The petitioner contends also, as we understand him, that apart from certain *244 evidence adduced in respondent's behalf and admitted over his objection there is nothing in the record that negatives the evidence adduced in his behalf to establish that the symptoms of an aggravation of his spondylolisthesis became manifest immediately after his injury on September 26. In other words, he argues that, absent the evidence claimed to be improperly admitted, there is none contradicting that tending to prove his version as to the time at which an aggravation of his back condition became symptomatic. This is to contend, in effect, that the record here is such that it raises a question as to the legal effect to be given to uncontradicted and undisputed facts.
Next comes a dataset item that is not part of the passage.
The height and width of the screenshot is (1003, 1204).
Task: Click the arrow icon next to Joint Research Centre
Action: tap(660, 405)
If this were the state of the record, it would present to this court a question of law as to the legal effect to be attributed to such a fact situation upon which we would be required to pass. Corry v. Commissioned Officers' Mess (Open), 78 R.I. 264, 267, 81 A.2d 689.

We do not agree with petitioner's contention. This court has long accepted the view that the positive testimony of a witness, when uncontradicted or unimpeached by other positive testimony or by circumstantial evidence, whether extrinsic or intrinsic, cannot be disregarded by a trier of the facts but must control the findings thereof on the relevant issue. Gorman v. Hand Brewing Co., 28 R.I. 180, 66 A. 209. We have applied this rule in cases arising under the workmen's compensation act. Walsh-Kaiser Co. v. Della Morte, 76 R.I. 325, 69 A.2d 689. But such a state of the evidence is one that is encountered only infrequently. As this court said in the latter case at page 330, 69 A.2d at page 691: "Material testimony on a controlling issue that meets so rigid a test rarely occurs * * *."
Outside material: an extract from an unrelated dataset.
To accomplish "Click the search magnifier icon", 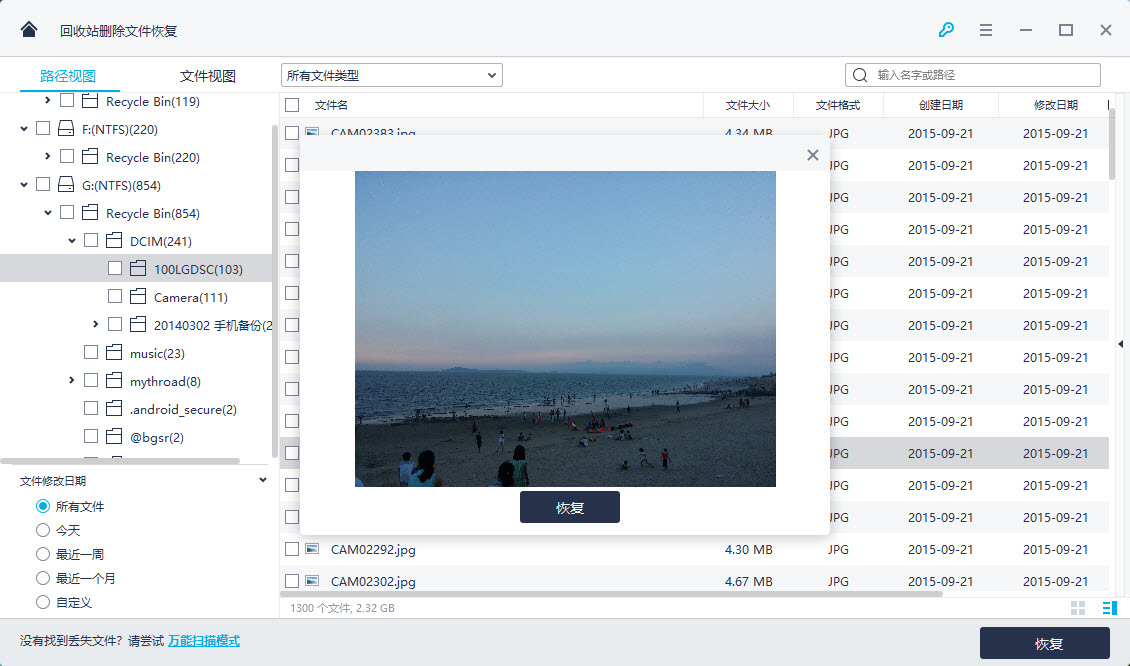I will pyautogui.click(x=860, y=75).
The state of the evidence in the record here is not such as would warrant an application of the rule above referred to. Considering the record with the testimony admitted over the petitioner's objection excluded therefrom, it could not be fairly viewed as being uncontradicted or unimpeached on the issue of the existence of a causal connection between the incident of September 26 and the aggravation of the petitioner's spondylolisthesis. We are of the opinion that the evidence is in conflict on that issue and that it raises a substantial question as to the credibility of the petitioner. In compensation proceedings the credibility of witnesses is exclusively for the commission. Mnych v. Lippitt Worsted Mills, Inc., 85 R.I. 288, 130 A.2d 547. It is our opinion that the instant decision was based upon a determination of the commission as to the credibility of the witnesses and the weight of the evidence, and in such circumstances it will not be disturbed by this court.

The petitioner's appeal is denied and dismissed, the decree appealed from is affirmed, and the cause is remanded to the workmen's compensation commission for further proceedings.